··· DATA SUPPLIED ···
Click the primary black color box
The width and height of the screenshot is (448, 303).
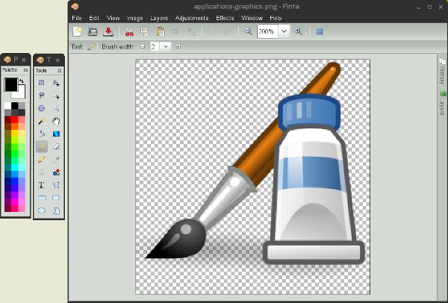10,84
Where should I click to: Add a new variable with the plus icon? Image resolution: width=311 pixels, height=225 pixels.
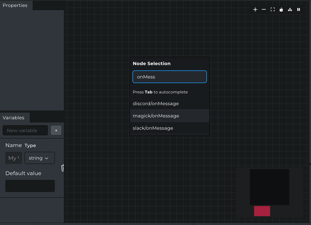click(56, 130)
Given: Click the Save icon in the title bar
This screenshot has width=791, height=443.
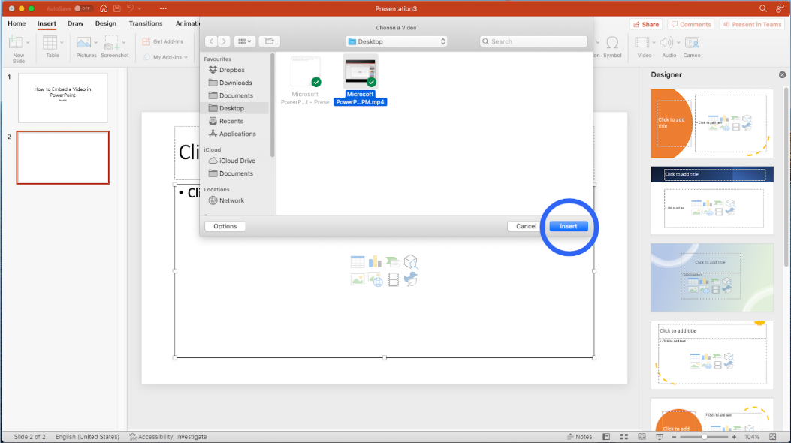Looking at the screenshot, I should [116, 8].
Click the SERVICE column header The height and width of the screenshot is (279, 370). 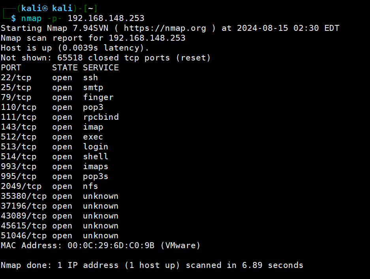[101, 68]
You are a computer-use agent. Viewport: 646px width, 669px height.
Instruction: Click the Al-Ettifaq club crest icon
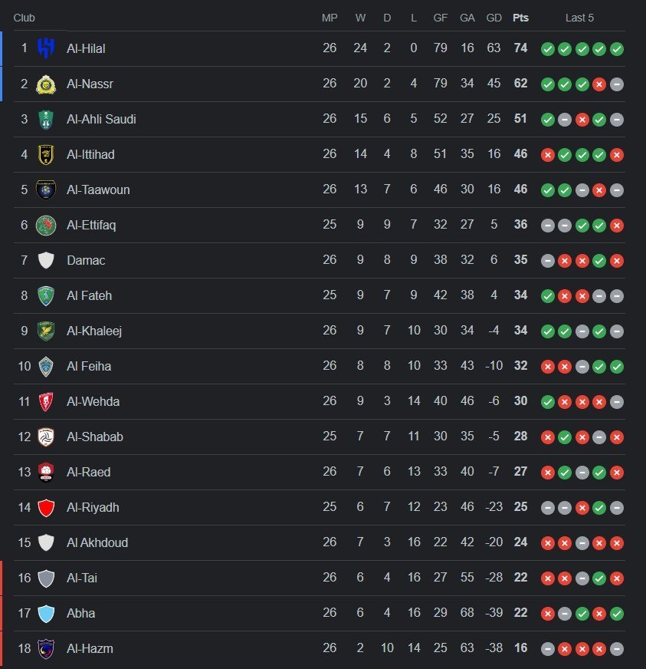46,225
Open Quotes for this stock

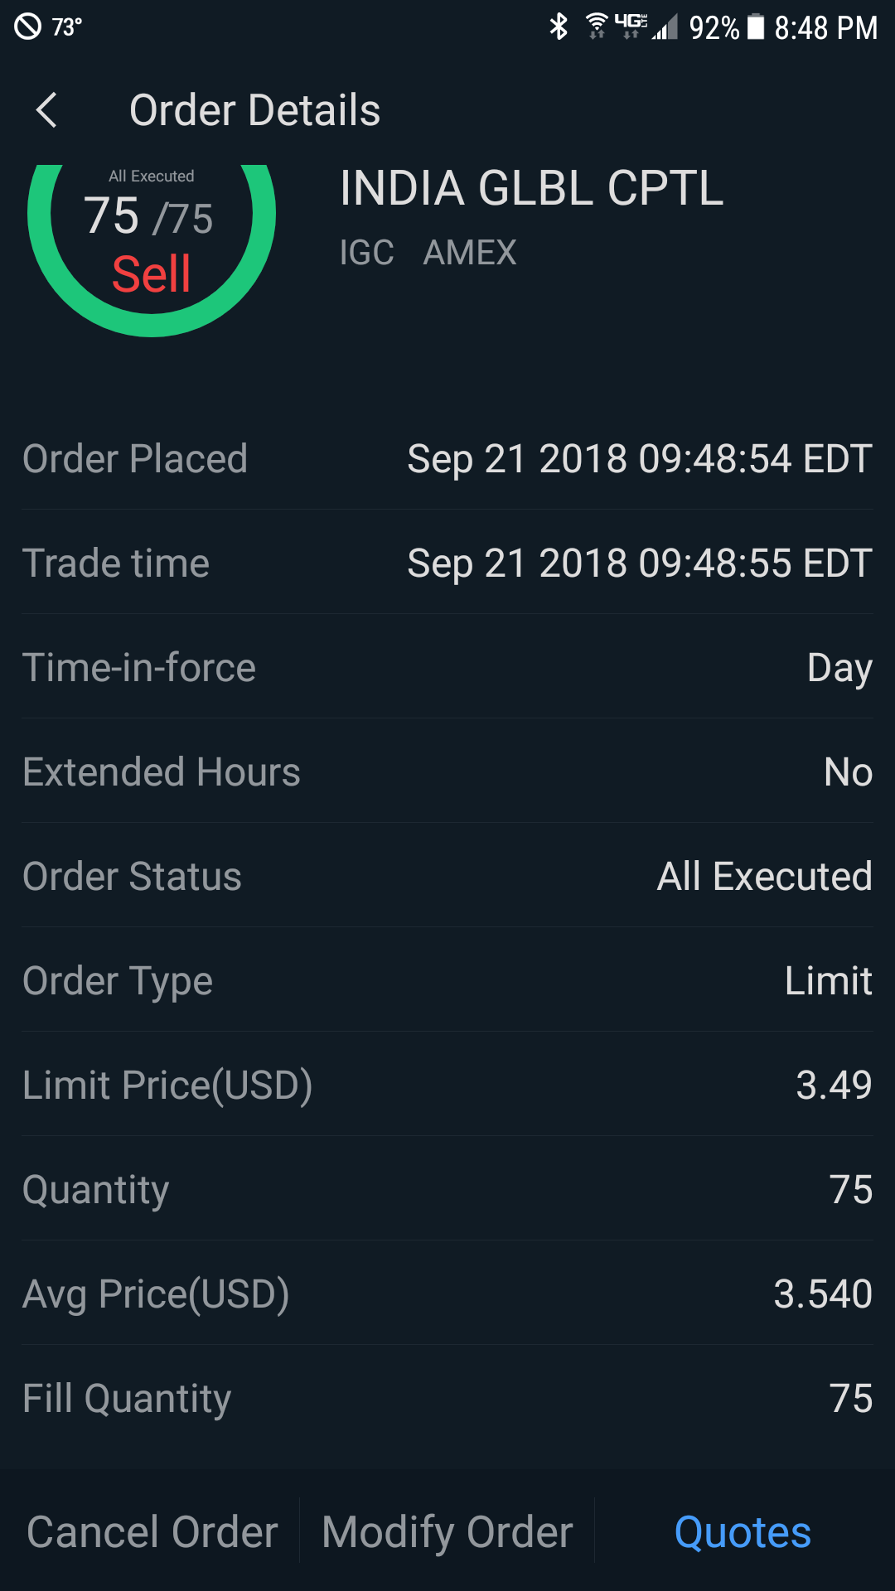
···
### WORK INSTRUCTION
Find the line with "Instruction: Click the". Return it and each line after it through the end of the data, exactly, without pictures.

### RESPONSE BOX
Instruction: Click the Al-Ettifaq club crest icon
46,225
Open Quotes for this stock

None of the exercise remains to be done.